/---
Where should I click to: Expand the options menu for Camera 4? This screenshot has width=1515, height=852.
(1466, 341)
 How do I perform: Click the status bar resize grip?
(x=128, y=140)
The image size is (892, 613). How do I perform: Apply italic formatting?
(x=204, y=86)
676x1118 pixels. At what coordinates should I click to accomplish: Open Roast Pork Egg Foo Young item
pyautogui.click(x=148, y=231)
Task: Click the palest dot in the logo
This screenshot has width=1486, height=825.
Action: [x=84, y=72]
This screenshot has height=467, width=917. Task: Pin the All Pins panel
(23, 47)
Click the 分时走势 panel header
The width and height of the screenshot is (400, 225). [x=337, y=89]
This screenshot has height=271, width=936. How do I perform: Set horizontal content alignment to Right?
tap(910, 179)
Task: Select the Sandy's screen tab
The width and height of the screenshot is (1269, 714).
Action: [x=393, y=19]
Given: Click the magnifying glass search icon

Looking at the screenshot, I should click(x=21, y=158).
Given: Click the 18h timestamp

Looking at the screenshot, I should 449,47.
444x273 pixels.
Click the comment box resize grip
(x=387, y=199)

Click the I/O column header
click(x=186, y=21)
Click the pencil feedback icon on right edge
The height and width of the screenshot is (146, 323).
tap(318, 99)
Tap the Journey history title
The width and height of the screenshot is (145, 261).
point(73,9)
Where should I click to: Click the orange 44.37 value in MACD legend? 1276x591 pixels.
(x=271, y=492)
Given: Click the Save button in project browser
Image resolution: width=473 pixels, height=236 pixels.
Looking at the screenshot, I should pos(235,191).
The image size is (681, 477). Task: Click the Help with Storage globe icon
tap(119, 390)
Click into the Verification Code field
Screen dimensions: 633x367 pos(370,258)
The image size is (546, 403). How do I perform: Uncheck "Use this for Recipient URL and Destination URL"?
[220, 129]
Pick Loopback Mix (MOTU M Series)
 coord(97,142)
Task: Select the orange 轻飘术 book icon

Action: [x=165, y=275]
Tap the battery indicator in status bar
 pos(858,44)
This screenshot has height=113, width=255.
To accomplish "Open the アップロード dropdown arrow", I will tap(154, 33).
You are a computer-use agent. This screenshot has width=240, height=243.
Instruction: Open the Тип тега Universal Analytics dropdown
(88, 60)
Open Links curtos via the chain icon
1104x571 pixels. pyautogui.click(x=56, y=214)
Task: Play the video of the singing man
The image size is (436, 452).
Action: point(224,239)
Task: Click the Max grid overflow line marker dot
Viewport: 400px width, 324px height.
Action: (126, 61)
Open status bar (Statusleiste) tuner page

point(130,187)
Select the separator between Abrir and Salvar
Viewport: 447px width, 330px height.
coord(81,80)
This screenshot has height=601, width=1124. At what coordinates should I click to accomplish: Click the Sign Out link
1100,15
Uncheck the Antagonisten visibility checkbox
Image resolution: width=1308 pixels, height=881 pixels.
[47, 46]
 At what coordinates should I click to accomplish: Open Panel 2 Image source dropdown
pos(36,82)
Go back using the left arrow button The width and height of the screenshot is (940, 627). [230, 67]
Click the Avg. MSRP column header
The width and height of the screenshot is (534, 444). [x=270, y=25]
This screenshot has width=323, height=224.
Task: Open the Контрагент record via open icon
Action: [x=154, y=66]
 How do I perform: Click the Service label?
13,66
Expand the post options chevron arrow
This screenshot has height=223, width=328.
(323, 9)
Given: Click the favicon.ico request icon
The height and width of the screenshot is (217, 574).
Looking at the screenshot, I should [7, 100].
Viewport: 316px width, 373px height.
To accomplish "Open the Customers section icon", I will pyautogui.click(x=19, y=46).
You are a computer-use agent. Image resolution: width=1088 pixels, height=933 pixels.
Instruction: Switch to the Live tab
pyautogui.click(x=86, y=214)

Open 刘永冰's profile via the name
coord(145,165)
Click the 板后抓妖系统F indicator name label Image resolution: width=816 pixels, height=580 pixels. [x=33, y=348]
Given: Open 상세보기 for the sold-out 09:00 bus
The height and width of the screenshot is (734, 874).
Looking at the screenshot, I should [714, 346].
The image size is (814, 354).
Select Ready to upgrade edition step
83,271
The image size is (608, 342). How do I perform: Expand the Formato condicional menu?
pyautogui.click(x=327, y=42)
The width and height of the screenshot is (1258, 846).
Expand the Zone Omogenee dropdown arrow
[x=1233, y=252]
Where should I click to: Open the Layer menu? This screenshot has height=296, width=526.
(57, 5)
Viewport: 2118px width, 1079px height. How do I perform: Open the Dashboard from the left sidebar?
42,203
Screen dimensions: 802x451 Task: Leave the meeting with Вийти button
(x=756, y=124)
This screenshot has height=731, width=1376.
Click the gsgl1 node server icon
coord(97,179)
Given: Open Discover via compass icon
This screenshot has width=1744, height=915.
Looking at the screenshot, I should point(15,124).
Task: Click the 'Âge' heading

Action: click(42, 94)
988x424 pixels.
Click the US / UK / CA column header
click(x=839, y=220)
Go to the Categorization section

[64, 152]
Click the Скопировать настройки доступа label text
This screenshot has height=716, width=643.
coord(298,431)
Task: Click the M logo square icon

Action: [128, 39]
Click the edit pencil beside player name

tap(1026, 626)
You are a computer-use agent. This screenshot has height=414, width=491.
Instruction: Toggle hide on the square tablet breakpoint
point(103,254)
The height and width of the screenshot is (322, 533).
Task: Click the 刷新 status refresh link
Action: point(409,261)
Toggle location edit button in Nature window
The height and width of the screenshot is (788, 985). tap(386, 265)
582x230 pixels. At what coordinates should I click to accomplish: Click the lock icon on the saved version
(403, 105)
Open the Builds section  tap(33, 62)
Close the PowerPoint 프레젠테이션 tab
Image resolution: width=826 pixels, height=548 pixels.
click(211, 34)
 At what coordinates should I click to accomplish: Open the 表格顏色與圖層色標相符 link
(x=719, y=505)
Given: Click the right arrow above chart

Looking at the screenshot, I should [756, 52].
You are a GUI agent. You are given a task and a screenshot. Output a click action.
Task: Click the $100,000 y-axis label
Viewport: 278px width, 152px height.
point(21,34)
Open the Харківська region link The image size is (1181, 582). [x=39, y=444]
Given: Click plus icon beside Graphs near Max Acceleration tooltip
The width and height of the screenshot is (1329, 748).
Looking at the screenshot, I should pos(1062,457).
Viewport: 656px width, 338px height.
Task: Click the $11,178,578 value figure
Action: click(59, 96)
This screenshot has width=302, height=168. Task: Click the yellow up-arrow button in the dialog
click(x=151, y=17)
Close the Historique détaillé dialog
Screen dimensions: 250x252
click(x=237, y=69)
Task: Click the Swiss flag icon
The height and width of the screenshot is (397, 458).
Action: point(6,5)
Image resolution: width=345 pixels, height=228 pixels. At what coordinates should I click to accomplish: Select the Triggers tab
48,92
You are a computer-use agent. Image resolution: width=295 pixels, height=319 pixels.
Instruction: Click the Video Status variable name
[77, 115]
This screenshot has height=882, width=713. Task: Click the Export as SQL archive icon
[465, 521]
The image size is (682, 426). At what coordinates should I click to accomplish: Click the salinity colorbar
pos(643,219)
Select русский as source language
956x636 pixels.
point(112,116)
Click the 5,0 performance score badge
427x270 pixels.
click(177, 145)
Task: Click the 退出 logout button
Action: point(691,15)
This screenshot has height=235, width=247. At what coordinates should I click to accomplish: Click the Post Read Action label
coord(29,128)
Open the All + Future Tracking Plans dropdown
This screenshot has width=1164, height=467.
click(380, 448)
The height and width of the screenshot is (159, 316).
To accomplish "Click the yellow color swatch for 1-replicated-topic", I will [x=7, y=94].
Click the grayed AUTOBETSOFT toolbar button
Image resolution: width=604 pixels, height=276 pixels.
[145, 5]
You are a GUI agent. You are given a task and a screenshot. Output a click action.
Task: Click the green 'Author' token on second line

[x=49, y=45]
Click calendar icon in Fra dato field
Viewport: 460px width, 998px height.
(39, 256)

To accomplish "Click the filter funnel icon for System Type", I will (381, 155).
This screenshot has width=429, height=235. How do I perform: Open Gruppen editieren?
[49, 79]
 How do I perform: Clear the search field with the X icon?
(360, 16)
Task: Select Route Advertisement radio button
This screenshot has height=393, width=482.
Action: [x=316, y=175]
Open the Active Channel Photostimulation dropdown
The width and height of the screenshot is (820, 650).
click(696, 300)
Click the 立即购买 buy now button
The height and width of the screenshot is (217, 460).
\---
▶ [BRIEF]: Above are some records; copy each line there that contains "computer".

▶ [FINAL ANSWER]:
You are a computer-use agent. This screenshot has width=240, height=243.
You are a computer-use agent. Image resolution: width=1088 pixels, height=933 pixels.
You are a computer-use agent. This screenshot has height=414, width=491.
You are a computer-use agent. Image resolution: width=295 pixels, height=319 pixels.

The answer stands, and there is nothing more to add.